*Teks Bacaan*
◆ ◆ ◆ ◆

Oleh karena itu sesungguhnya kita mesti banyak berguru kepada bulan
Ramadhan. Berada di bulan itu anggap saja kita berada di sebuah
perguruan tinggi, Universitas Ramadhan. Selama sebulan penuh kaum
Muslimim menjalankan masa pendidikan di 'fakultasnya' masing-masing
sesuai bakat, kemampuan, dan peran yang diemban. Kita memang sama
beriman, tetapi tugas dan kualitas tentu berbeda. Yang sama adalah
semangat dan ambisi kita untuk diwisuda oleh Allah dengan gelar muttaqin.
Lantas kita rayakan kemenangan itu di hari Lebaran, ber-'Idul Fitri.
Sembilan kali Rasulullah dan segenap ummat Islam zaman itu merayakan
hari raya 'Idul Fitri. Dari hari raya ke sembilan, Rasulullah dan kaum
muslimin merasakan puncak kemenangan lahir dan batin.

◆ ◆ ◆ ◆

*Daftar Catatan*
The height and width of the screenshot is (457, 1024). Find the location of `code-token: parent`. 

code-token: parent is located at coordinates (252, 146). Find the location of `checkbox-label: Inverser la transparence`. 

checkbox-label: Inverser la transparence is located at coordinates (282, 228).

◆ ◆ ◆ ◆

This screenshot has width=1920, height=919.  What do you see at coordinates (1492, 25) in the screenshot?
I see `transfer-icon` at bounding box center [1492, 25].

◆ ◆ ◆ ◆

*Petunjuk*
1. Menurut teks bacaan tentang Ramadhan, kaum Muslimin menjalani pendidikan di fakultas masing-masing sesuai dengan apa saja? Sebutkan semuanya.
2. Tentukan apakah setiap pernyataan berikut sesuai dengan teks bacaan tentang Ramadhan. Jawab ya atau tidak, lalu kutip kata-kata teks yang menentukan jawabannya.
(a) Rasulullah dan umat Islam pada zaman itu merayakan Idul Fitri sebanyak sembilan kali.
(b) Menurut teks, tugas dan kualitas setiap orang beriman sama.
(c) Gelar yang diharapkan dari wisuda oleh Allah adalah muttaqin.
3. Lanjutkan teks bacaan tentang Ramadhan mulai setelah kalimat terakhirnya.

*Hasil Latihan*
1. bakat, kemampuan, peran yang diemban

2.
(a) Ya: "Sembilan kali Rasulullah dan segenap ummat Islam zaman itu merayakan hari raya 'Idul Fitri."
(b) Tidak: "Kita memang sama beriman, tetapi tugas dan kualitas tentu berbeda."
(c) Ya: "diwisuda oleh Allah dengan gelar muttaqin"

3.
Menang bukan hanya dalam pengertian individual berupa tunduknya hawa
nafsu dalam kekuasaan dirinya yang fitrah, tetapi juga kemenangan
komunal di kota Makkah berupa tunduknya orang-orang kafir di pusat
kekuasaan mereka sendiri. Kemenangan itu amat mulus dan indah tanpa
sepercik darah pun menetes.
Sudah sejak lama kita merindukan kemenangan 'Idul Fitri sebagaimana
yang pernah dialami ummat Islam di zaman Rasul itu. Selama ini kedukaan
senantiasa mengiringi saat-saat kita ber-'Idul Fitri. Ummat Islam telah
menjadi bulan-bulanan dan maf'ul bih (obyek) bagi kaum kafirin.
Dalam pengertian individual, bisa saja seseorang merayakan 'Idul
Fitri dengan perasaan bahagia tanpa terselip duka. Hal itu agaknya
layak, karena sebulan suntuk sebelumnya ia telah mati-matian bertarung
melawan nafsu iblisiyah, dan bersyukurlah bisa menang.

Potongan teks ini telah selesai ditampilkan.